SEGMENTO DEL DOCUMENTO
La disposizione richiamata è il frutto di un articolato susseguirsi di interventi legislativi – a partire dalla l. n. 228/2003 e fino al dlgs n. 24 del 2014 – diretti a coniugare le esigenze di politica criminale, evidenziatesi in relazione a fenomeni di proporzioni globali e di peculiare rilievo offensivo tenuto conto dei valori attinti dalle condotte incriminate, e le istanze di determinatezza e tassatività nella descrizione delle fattispecie punitive.
Al riguardo giova rammentare che il legislatore del 1930, che aveva disciplinato la fenomenologia ricadente nel cono d’ombra dell’attuale normazione mediante la previsione di due ipotesi delittuose, la riduzione in schiavitù (art. 600 cp) e il plagio (art. 603 cp), aveva determinato un deficit di tassatività usando la locuzione “condizione analoga alla schiavitù”, giudicata, peraltro, del tutto inadeguata a delineare l’area di rilevanza penale delle situazioni di reificazione dell’essere umano.

AZIONI DA SVOLGERE
A: Riscrivi il passo del segmento del documento che inizia con "Al riguardo giova" e termina con "reificazione dell’essere umano.", sostituendo "locuzione" con "espressione".
B: Secondo il segmento del documento, quali due ipotesi delittuose aveva previsto il legislatore del 1930?

ESTRATTO DEI DATI
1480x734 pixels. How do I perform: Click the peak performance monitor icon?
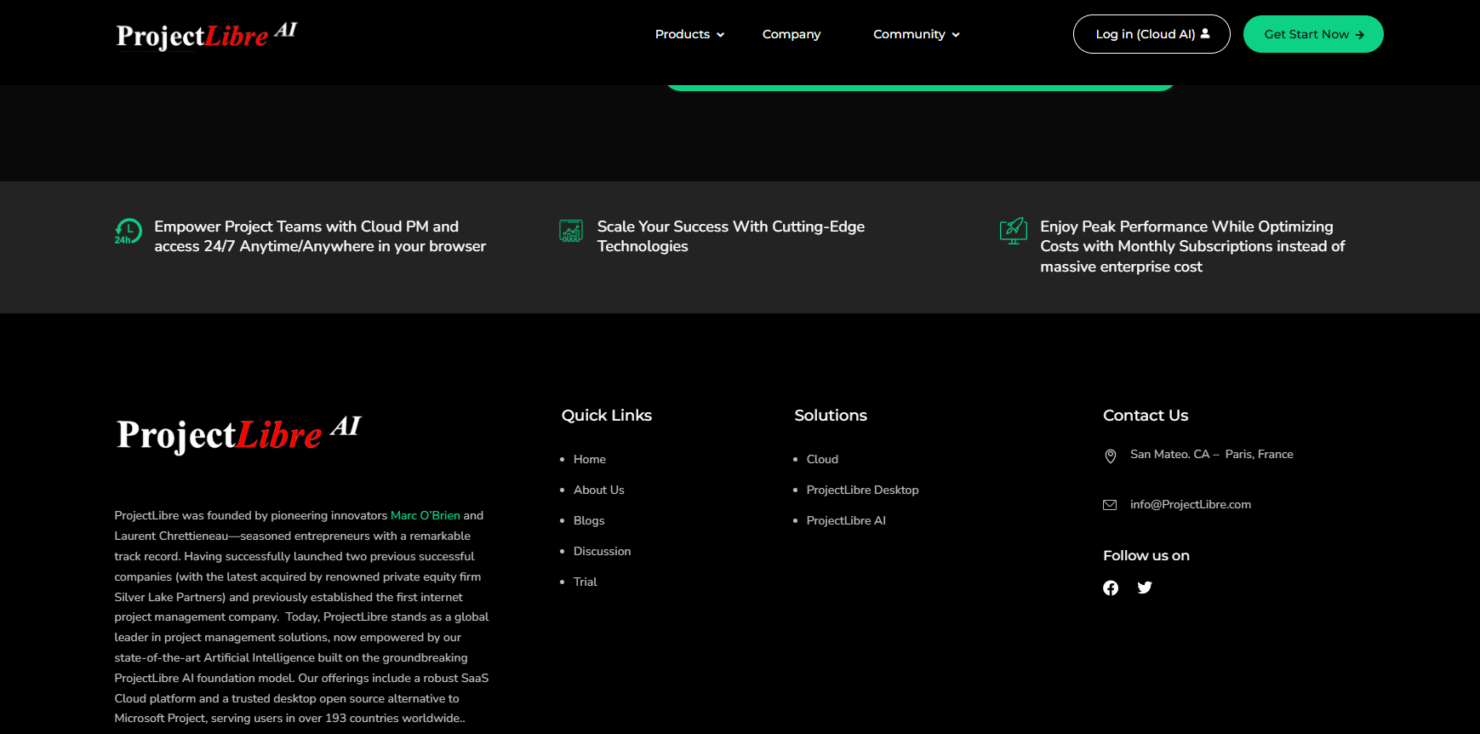(x=1013, y=230)

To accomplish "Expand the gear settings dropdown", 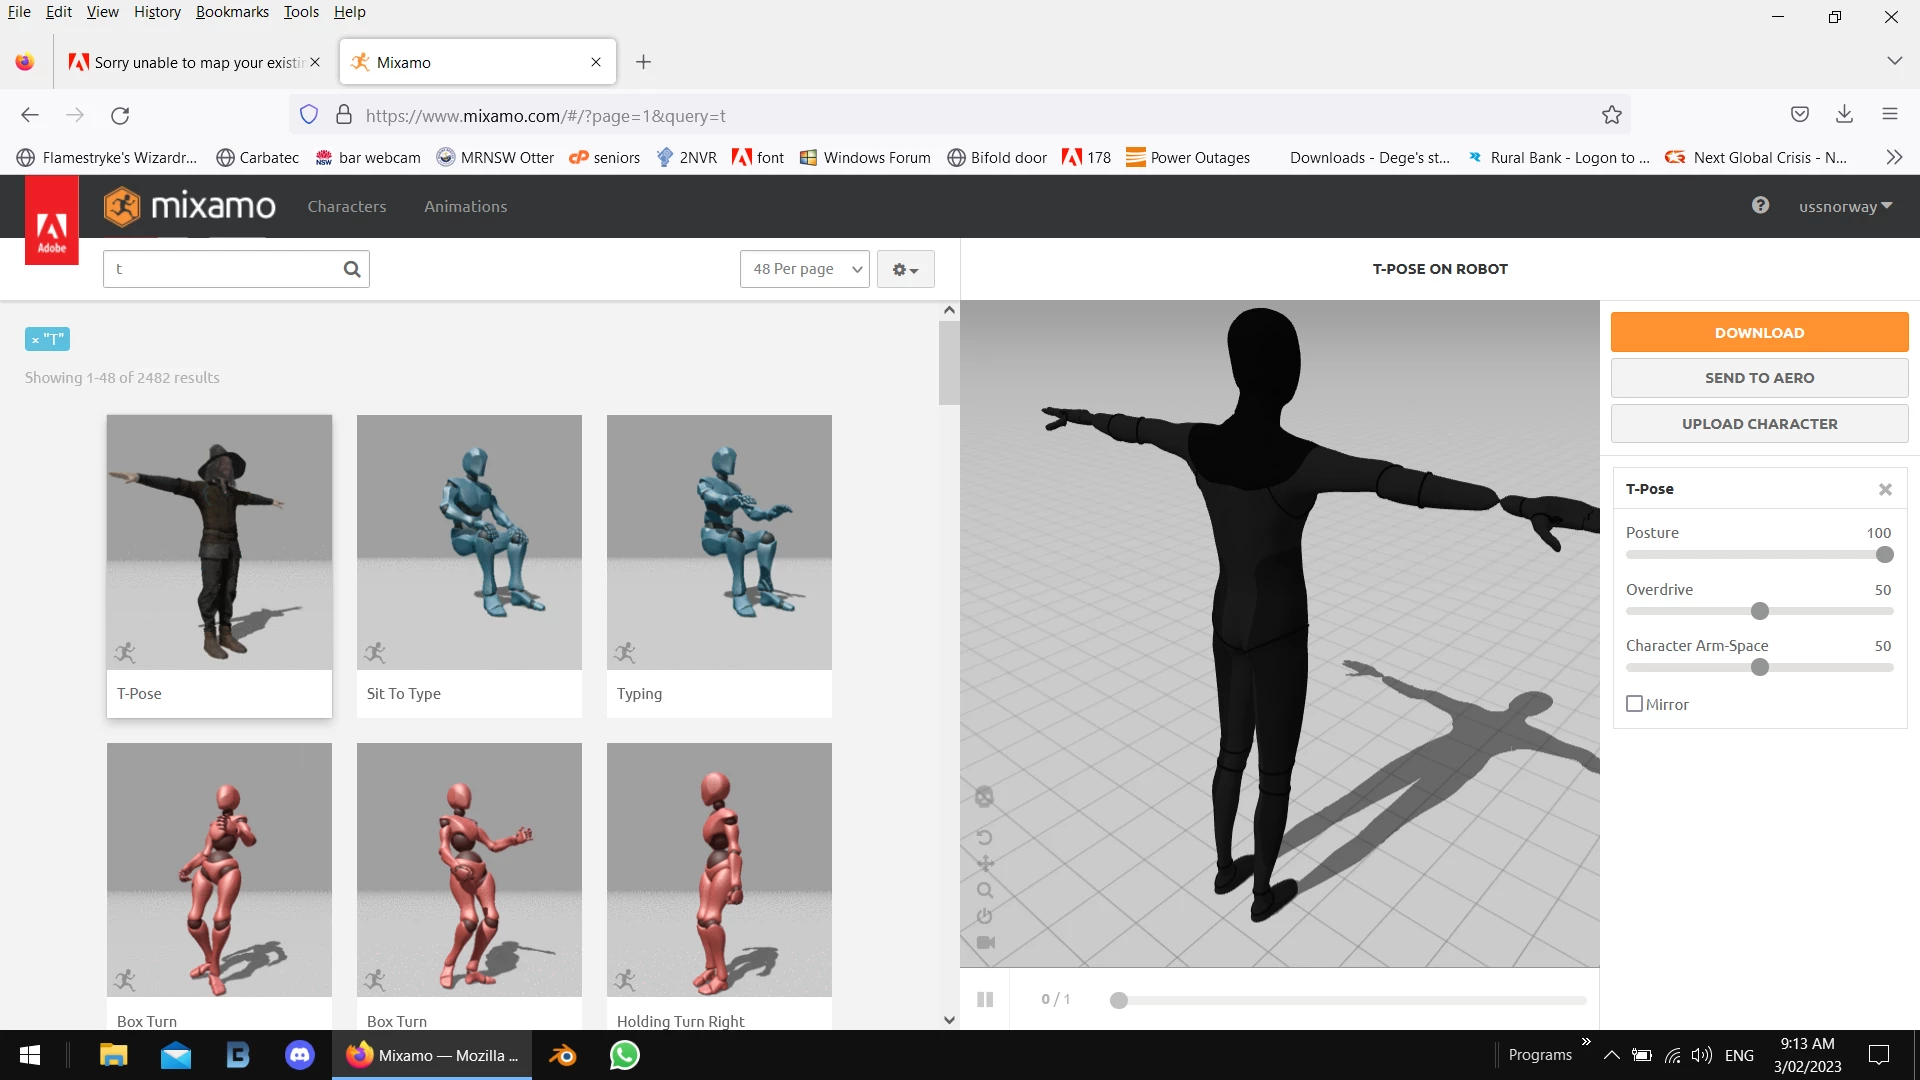I will point(905,269).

RISPOSTE PER COMPITO
A:
Al riguardo giova rammentare che il legislatore del 1930, che aveva disciplinato la fenomenologia ricadente nel cono d’ombra dell’attuale normazione mediante la previsione di due ipotesi delittuose, la riduzione in schiavitù (art. 600 cp) e il plagio (art. 603 cp), aveva determinato un deficit di tassatività usando la espressione “condizione analoga alla schiavitù”, giudicata, peraltro, del tutto inadeguata a delineare l’area di rilevanza penale delle situazioni di reificazione dell’essere umano.

B: La riduzione in schiavitù (art. 600 cp) e il plagio (art. 603 cp).